Puisqu’il est évident qu’ “aider les migrants à éviter et à atténuer [la propagation du] virus est dans l’intérêt public de tous”, les réactions ont été rapides. Des mesures concrètes ont déjà été prises comme au sud d’Agadir, à Inezgane où des salles couvertes ont été mises à disposition pour accueillir toutes les personnes “vivant en marge de la société dans des conditions saines”. Jamila El Mossali, la ministre de la Solidarité, du Développement social, de l’Egalité et de la Famille a annoncé l’ouverture de centres d’hébergements dans des salles couvertes ou des centres culturels à Oujda, Agadir, Tanger, Casablanca, Rabat et Kénitra… D’autres associations à Casablanca, Agadir et Tiznit se sont déplacées pour fournir aux migrants subsahariens et aux sans-abris des couvertures, de l’eau, des stérilisateurs à alcool… En sus de cette réponse de court terme, le mouvement associatif propose diverses mesures à mettre en oeuvre au plus vite au niveau national. Dans un mémorandum signé le 22 mars par six associations, ces dernières invitent le gouvernement à traduire systématiquement les annonces en anglais et en français pour une meilleure compréhension des enjeux par tous. Elles recommandent aussi la prolongation automatique des cartes de séjour jusqu’à la fin de la période de confinement et encouragent l’accès aux soins et aux services de santé sans discrimination au regard de la situation administrative des personnes.
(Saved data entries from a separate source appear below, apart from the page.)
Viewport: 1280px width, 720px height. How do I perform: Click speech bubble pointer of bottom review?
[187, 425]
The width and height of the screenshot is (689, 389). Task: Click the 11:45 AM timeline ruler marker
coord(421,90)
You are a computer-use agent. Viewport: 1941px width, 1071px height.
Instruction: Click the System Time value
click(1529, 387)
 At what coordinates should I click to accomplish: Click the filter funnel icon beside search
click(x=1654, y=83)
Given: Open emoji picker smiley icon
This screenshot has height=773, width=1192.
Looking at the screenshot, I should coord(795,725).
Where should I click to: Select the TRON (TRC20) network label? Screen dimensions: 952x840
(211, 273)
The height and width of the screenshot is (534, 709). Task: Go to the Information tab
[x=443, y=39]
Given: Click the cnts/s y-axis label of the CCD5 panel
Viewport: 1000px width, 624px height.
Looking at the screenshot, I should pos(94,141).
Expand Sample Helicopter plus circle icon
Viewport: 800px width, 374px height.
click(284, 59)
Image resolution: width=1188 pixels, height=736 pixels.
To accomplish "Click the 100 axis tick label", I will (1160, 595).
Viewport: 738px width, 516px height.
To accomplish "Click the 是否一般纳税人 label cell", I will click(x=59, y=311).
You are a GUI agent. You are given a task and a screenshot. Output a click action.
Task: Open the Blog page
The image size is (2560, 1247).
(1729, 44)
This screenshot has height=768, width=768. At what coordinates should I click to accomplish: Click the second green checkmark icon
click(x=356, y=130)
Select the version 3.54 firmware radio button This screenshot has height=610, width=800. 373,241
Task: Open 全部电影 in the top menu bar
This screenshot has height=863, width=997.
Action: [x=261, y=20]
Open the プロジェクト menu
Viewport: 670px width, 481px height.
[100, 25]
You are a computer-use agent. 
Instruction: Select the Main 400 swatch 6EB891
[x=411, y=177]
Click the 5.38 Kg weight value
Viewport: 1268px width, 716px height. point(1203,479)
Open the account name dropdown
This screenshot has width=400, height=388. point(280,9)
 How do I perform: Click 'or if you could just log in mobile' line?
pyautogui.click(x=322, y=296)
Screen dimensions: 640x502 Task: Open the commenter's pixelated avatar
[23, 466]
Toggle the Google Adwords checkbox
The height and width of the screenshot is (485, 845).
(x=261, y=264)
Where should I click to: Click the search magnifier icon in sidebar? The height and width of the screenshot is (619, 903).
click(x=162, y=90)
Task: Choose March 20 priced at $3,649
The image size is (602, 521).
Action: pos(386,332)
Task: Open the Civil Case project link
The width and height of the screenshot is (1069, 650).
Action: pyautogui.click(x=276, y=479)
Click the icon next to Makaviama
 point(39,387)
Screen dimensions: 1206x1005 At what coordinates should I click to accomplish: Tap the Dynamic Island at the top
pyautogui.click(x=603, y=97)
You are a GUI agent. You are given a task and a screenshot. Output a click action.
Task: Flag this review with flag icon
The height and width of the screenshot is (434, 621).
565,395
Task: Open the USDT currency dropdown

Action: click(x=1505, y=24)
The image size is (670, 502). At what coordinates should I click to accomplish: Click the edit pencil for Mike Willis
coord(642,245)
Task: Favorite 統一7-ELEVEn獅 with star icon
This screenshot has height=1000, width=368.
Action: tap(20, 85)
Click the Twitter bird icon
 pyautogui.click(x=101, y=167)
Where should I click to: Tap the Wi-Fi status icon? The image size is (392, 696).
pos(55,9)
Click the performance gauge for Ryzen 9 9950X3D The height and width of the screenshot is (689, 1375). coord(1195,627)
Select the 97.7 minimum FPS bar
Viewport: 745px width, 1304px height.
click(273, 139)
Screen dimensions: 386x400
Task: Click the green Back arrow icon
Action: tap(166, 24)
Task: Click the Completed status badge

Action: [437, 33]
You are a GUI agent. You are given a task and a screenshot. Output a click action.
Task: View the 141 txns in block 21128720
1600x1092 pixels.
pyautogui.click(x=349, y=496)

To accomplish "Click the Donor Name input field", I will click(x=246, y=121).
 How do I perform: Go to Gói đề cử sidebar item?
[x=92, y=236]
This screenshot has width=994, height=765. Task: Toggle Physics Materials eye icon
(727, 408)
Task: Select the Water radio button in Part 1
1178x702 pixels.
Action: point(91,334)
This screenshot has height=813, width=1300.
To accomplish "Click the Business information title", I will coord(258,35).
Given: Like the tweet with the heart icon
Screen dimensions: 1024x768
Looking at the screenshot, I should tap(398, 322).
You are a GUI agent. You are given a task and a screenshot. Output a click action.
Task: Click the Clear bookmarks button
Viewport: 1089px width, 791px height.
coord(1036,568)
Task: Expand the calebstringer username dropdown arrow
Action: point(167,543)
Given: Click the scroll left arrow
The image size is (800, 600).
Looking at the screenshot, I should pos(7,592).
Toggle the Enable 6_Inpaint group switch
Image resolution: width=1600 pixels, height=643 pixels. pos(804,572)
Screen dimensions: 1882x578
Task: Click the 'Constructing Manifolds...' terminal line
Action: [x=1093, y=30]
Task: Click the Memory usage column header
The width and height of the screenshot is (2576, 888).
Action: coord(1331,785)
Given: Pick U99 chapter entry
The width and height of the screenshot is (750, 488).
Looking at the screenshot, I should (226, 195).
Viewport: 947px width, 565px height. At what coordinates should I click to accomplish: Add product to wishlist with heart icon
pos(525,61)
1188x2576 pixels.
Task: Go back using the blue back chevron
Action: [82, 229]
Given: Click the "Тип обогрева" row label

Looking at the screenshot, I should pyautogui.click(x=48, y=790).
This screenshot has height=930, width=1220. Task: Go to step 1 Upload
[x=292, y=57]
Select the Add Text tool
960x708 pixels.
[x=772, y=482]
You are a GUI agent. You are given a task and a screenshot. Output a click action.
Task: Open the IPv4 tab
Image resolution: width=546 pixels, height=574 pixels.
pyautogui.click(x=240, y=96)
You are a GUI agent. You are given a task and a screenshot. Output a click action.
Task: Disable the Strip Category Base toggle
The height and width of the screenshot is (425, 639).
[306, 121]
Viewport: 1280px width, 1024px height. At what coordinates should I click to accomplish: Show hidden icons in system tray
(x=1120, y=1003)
Le GADEM demande aussi la prolongation automatique des documents autorisant le séjour au Maroc tout en laissant la possibilité une fois le confinement terminé de pouvoir renouveler les documents selon la loi en vigueur. L’Organisation Marocaine des Droits Humains encourage le gouvernement et les collectivités territoriales à assurer l’hébergement des demandeurs d’asile, des réfugiés dans des lieux sûrs et à organiser rapidement l’octroi d’attestations de déplacements dérogatoires. Elle sollicite un soutien aux associations notamment en ce qui concerne la distribution d’eau. L’association The Last Rights Project recommande quant à elle l’identification et la collecte de données sur les décès des personnes migrantes liés de près ou de loin au Covid-19. Elle demande aussi à ce que les familles en soient systématiquement informées et à ce que les enterrements suivent dans la mesure du possible les traditions de la personne en question.